Partial Reprogramming in the Brains of Aged Mice Improves Memory and Learning
Reprogramming is the process by which germline cells transform into embryonic stem cells of the early embryo, along the way resetting their epigenetic pattern from aged to youthful. This transformation is driven by the expression of the Yamanaka factors, Oct4, Sox2, Klf4, and c-Myc, or OSKM. In contrast, partial reprogramming involves exposing cells to the Yamanaka factors for long enough to provoke epigenetic rejuvenation, but not so long as to produce a change of state of somatic cells into what are known as induced pluripotent stem cells. Much of the early work on the implementation of partial reprogramming as a therapy is focused on the central nervous system. The results in mice are promising, but a long road remains in the matter of how to ensure the safety of reprogramming when used in human patients, the balancing act of avoiding the inadvertent generation of pluripotent cells while still generating enough epigenetic rejuvenation to be useful.
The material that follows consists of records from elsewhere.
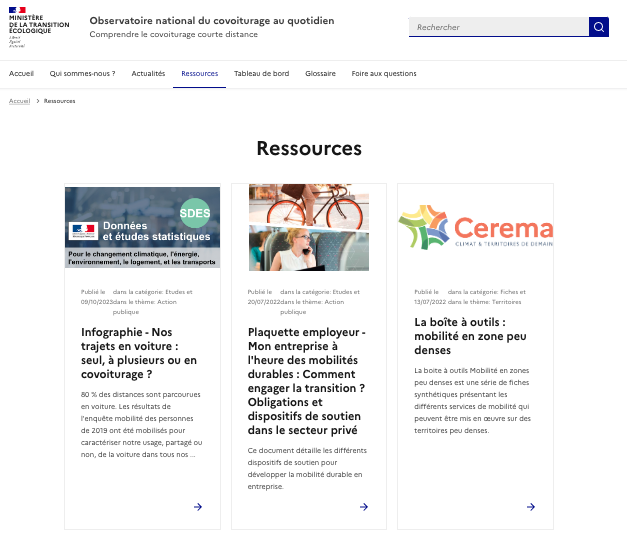The image size is (627, 536).
Task: Click the magnifying glass search button
Action: pos(598,27)
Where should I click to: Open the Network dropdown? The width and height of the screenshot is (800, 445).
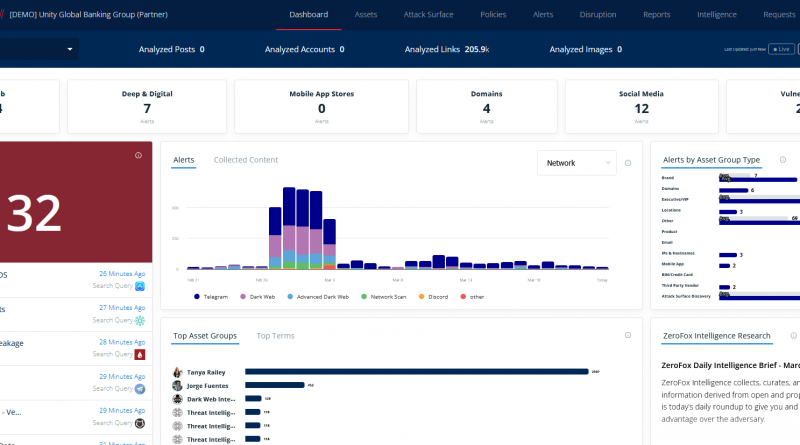(x=577, y=163)
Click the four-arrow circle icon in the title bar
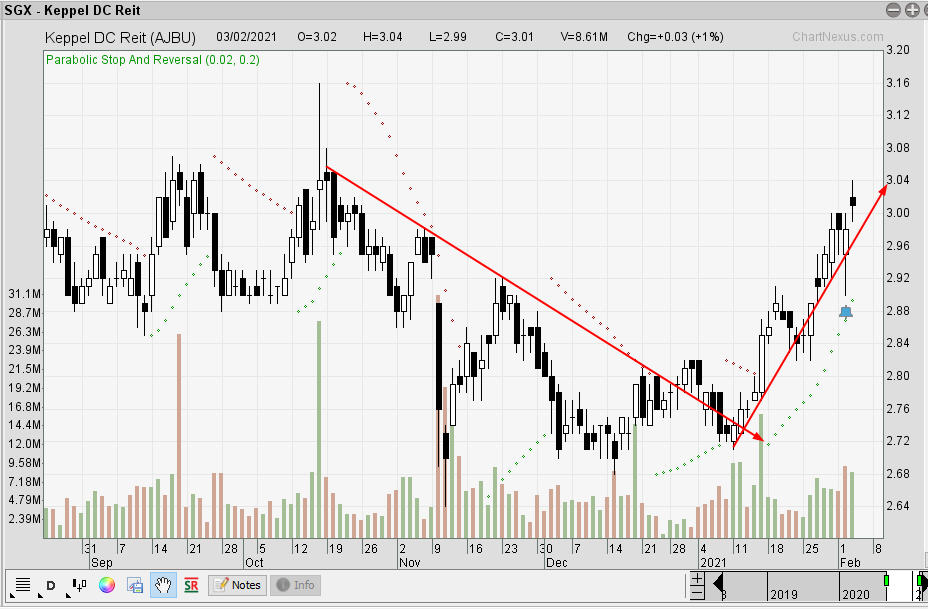The width and height of the screenshot is (928, 609). (x=924, y=10)
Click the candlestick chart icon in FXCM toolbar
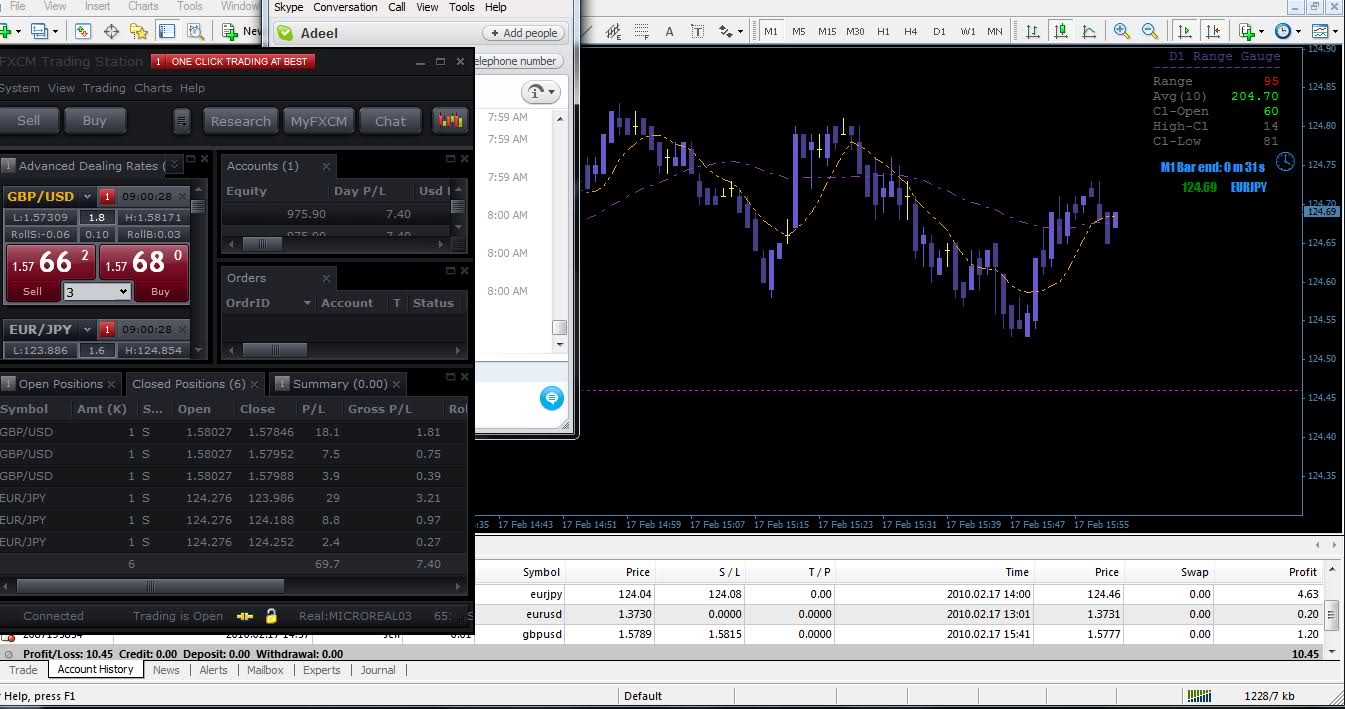The width and height of the screenshot is (1345, 709). 450,121
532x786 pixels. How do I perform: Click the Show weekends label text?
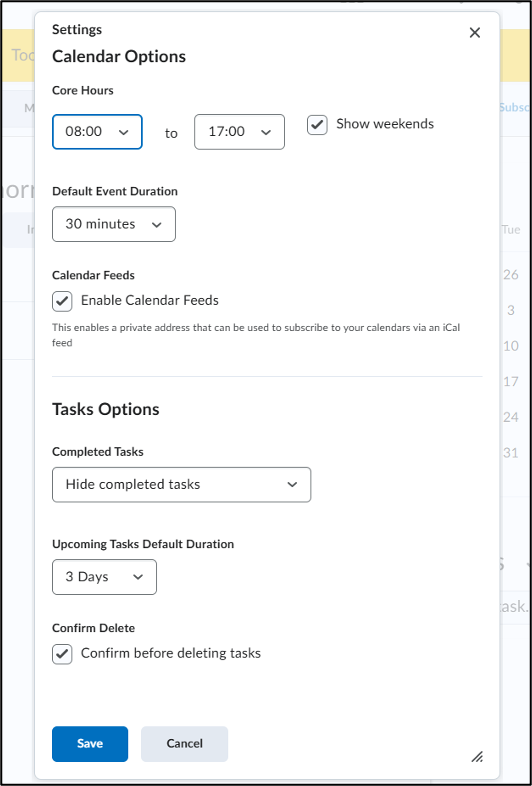[x=385, y=124]
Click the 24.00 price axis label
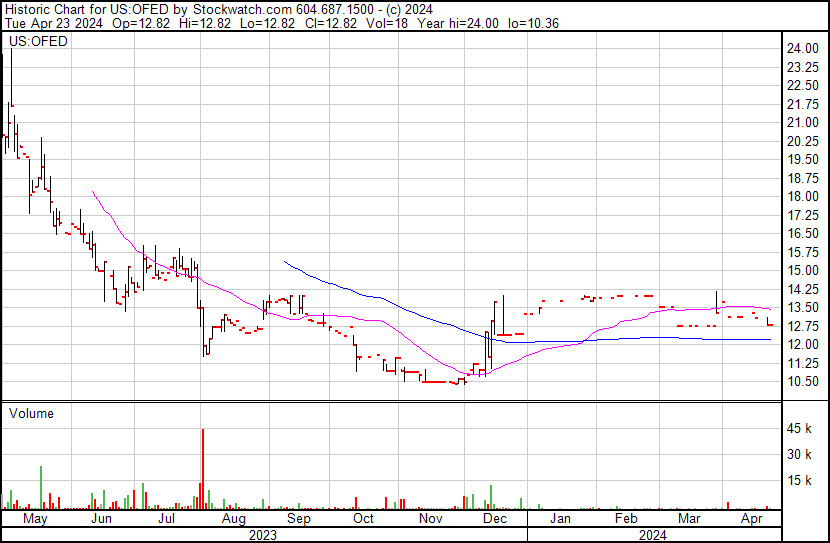The width and height of the screenshot is (830, 543). pos(801,48)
Age-associated neurodegenerative disorders represent significant challenges due to progressive neuronal decline and limited treatments. In aged mice, partial reprogramming, characterized by pulsed expression of reprogramming factors, has shown promise in improving function in various tissues, but its impact on the aging brain remains poorly understood. Here we investigated the impact of in vivo partial reprogramming on mature neurons in the dentate gyrus of young and aged mice.
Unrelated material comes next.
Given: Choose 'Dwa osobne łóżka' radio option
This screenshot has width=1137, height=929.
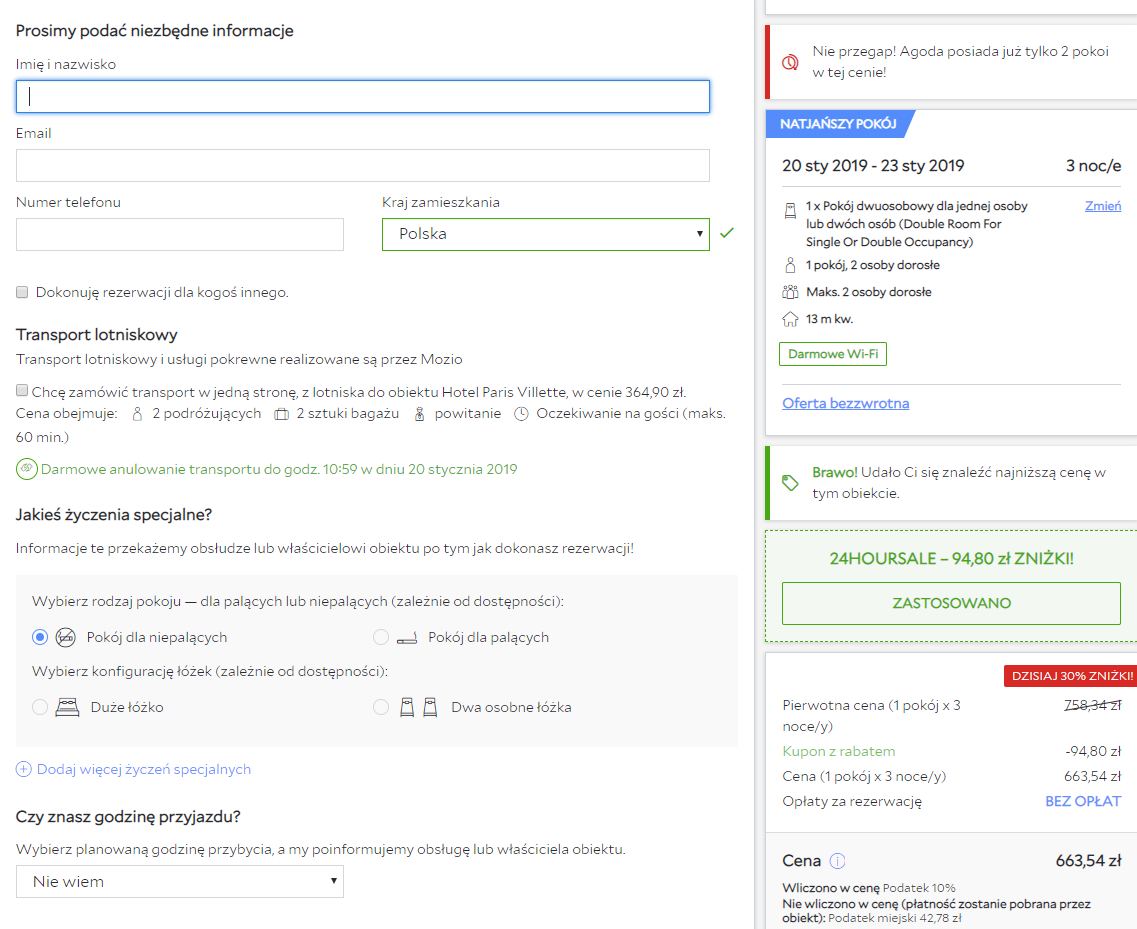Looking at the screenshot, I should coord(381,706).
Using two different approaches - a neuron-specific transgenic reprogrammable mouse model and neuron-specific targeted lentiviral delivery of OSKM reprogramming factors - we demonstrated that in vivo partial reprogramming of mature neurons in the dentate gyrus, a neurogenic niche in the adult mouse brain, can influence animal behavior, and ameliorate age-related decline in memory and learning. These findings underscore the potential of in vivo partial reprogramming as an important therapeutic intervention to rejuvenate the neurogenic niche and ameliorate cognitive decline associated with aging or neurodegeneration.